Together AI Together AI · Data AI · San Francisco, CA · Engineering

Senior Network Engineer responsible for designing, implementing, and maintaining network infrastructure for AI company's user-facing services and production systems. Focus on routing, switching, network security, and protocols, with an emphasis on automation and HPC-based data center networking. Experience with large-scale hybrid data center networks, TCP/IP, BGP, OSPF, VXLAN, EVPN, QoS, and network automation tools (Python, Ansible).
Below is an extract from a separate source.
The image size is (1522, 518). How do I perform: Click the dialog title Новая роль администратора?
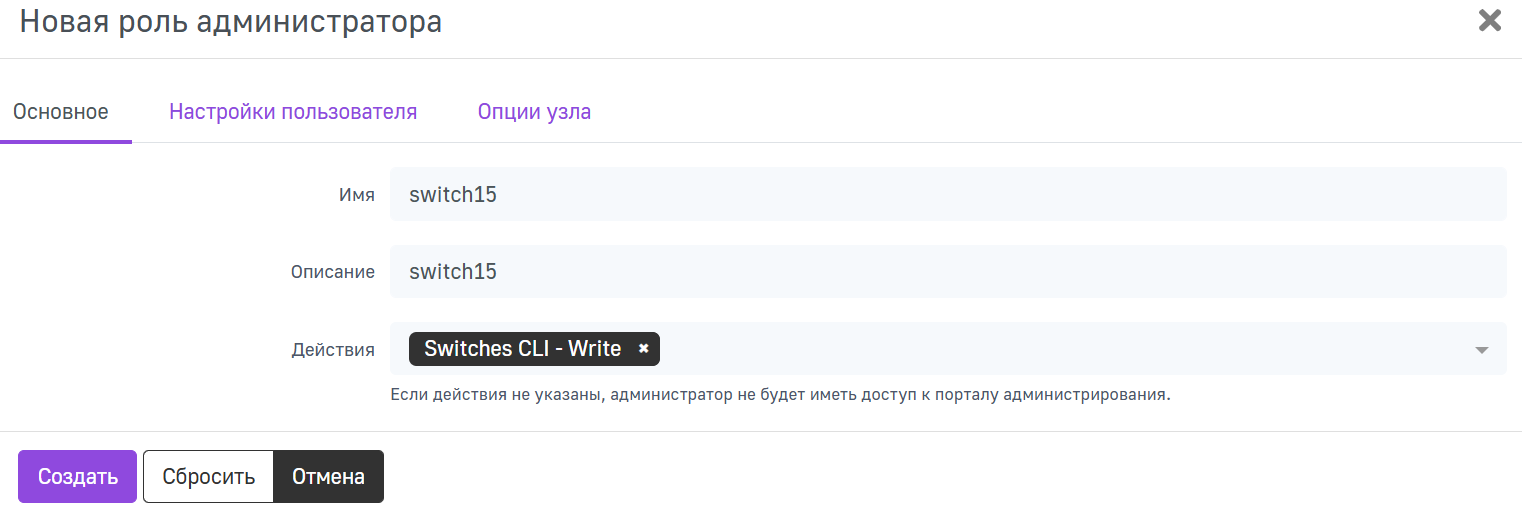point(231,21)
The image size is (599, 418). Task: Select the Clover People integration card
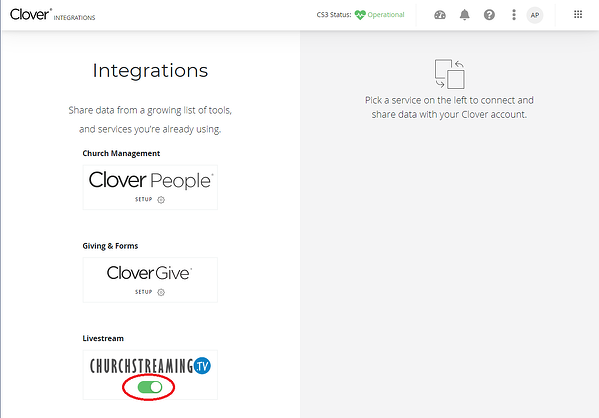150,187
Proficient in network troubleshooting tools and Linux environments. Experience with cloud networks (AWS, GCP, Azure) and multi-vendor network devices (Cisco, Arista, Juniper, Mellanox). Preferred knowledge of RoCE, Infiniband, Docker, Kubernetes, Slurm, and AI training workloads.

What you'd actually do

  1. Design, deploy, manage and maintain global multi-vendor, multi-protocol high performance compute networks.
  2. Analyze data to diagnose and identify root causes to network issues to minimize downtime
  3. Evaluate and recommend network technologies, hardware, and software solutions.

Skills

Required

  • TCP/IP networking architecture and technologies such as BGP, OSPF, VXLAN, EVPN, and QoS
  • network automation pipelines using Python, Ansible
  • Wireshark, tcpdump, nmap, MTR, and curl
  • multi-tenant networks
  • Cisco, Arista, Juniper, and Mellanox
  • cloud networks such as AWS, GCP, and Azure
  • Linux environment

Nice to have

  • RoCE and Infiniband protocols
  • Docker, Kubernetes, or Slurm
  • AI training workloads

What the JD emphasized

  • 8+ years of professional experience building, managing, and supporting large-scale hybrid data center networks (excluding enterprise networks).